Para Cyro Diehl, cofundador da Be.Aliant, o movimento indica maior maturidade institucional, mas também amplia o nível de responsabilidade das empresas. “O aumento desses casos demonstra que os Canais estão sendo utilizados para relatar problemas reais e sensíveis. Isso evidencia o amadurecimento dos programas de integridade, ao mesmo tempo que exige investigações mais qualificadas e respostas consistentes por parte das organizações”, afirma.
Apesar da maior relevância dos temas reportados, a pesquisa acende um alerta quanto à qualidade das informações recebidas. Em 2025, apenas 67% das denúncias possuíam informações suficientes que possibilitassem uma apuração, mantendo uma trajetória de queda observada desde 2021. Como consequência, menos relatos foram confirmados como procedentes.
Segundo Diehl, o cenário não indica falhas nos Canais de Denúncias, mas sim o aumento da complexidade das apurações. “As investigações estão mais sofisticadas e exigem metodologias mais robustas, equipes capacitadas e melhor orientação ao denunciante sobre como relatar os fatos de forma objetiva e completa”, explica.
Meios utilizados
A denúncia por meio da Internet (via páginas de captação online) continua sendo o meio de registro mais popular, com 71,4% das denúncias. Esse recurso é acompanhado pela denúncia via telefone (19,7%), e-mail (5,5%) e outros meios de captação (3%), incluindo o WhatsApp (0,4%).

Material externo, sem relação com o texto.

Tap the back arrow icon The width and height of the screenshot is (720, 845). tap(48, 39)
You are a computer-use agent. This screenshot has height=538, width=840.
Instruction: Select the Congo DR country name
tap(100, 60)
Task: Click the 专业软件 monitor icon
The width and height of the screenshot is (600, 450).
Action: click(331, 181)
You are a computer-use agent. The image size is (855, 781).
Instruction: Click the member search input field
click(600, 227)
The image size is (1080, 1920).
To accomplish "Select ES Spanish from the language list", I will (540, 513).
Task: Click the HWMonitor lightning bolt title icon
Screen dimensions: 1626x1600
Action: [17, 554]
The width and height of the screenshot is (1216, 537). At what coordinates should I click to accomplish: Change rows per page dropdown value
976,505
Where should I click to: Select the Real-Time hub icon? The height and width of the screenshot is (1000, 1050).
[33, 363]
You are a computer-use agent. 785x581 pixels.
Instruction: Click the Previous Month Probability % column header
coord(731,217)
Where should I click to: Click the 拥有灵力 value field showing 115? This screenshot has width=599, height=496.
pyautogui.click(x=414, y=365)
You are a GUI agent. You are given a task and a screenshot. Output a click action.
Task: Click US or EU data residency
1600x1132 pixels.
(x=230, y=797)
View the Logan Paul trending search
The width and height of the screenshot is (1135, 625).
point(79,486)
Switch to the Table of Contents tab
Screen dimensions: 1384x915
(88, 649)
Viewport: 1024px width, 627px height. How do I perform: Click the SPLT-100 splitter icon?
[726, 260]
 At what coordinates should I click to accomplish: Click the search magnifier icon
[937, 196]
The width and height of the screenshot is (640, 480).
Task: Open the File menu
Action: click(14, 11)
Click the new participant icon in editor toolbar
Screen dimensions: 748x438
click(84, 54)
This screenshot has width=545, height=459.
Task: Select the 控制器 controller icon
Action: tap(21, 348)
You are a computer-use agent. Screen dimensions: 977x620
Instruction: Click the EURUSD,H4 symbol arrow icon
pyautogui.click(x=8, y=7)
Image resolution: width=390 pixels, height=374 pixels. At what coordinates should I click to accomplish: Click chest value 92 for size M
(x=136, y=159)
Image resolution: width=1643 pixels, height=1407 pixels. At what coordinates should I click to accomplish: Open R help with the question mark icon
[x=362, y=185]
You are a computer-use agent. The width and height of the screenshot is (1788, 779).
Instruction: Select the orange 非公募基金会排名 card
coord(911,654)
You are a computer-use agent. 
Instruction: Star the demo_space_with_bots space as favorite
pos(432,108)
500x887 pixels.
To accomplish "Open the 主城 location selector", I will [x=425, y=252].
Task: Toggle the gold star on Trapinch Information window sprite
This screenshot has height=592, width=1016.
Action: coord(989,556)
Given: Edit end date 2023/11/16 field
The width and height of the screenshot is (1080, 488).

Outro destaque é o crescimento do anonimato, que atingiu 64,7% das denúncias em 2025. O dado reflete tanto a ampliação do acesso aos Canais quanto o uso por denunciantes que ainda se encontram em estágio inicial de confiança institucional. As denúncias anônimas, aliás, apresentaram maior nível de qualificação, com 69%, ante 63% das identificadas.
Para Mauricio Fiss, cofundador da Be.Aliant, o anonimato continua sendo um elemento central da efetividade do sistema. “Ele funciona como porta de entrada para a denúncia. O desafio das organizações é transformar essa primeira interação em confiança contínua, demonstrando que o sistema protege o denunciante e gera consequências concretas”, assinala.
Líderes e gestores são os perfis mais denunciados, com 54,3% do total das denúncias. Eles são seguidos por prestadores de serviços (16,8%) e colegas de trabalho, tanto da mesma área (13,1%), quanto de áreas diferentes (9,8%). Clientes representam 3,6% dos denunciados e liderados são 2,3%, identificando as múltiplas questões que podem existir em relação à hierarquia.
O estudo também aponta mudanças no perfil dos denunciantes. As mulheres responderam por 53,6% das denúncias, consolidando-se como maioria desde 2023. Ao mesmo tempo, partes interessadas externas, como clientes e membros da comunidade, passaram a representar 10,1% dos relatos, reforçando o papel dos Canais de Denúncias como instrumentos de responsabilidade corporativa e alinhamento à agenda ESG.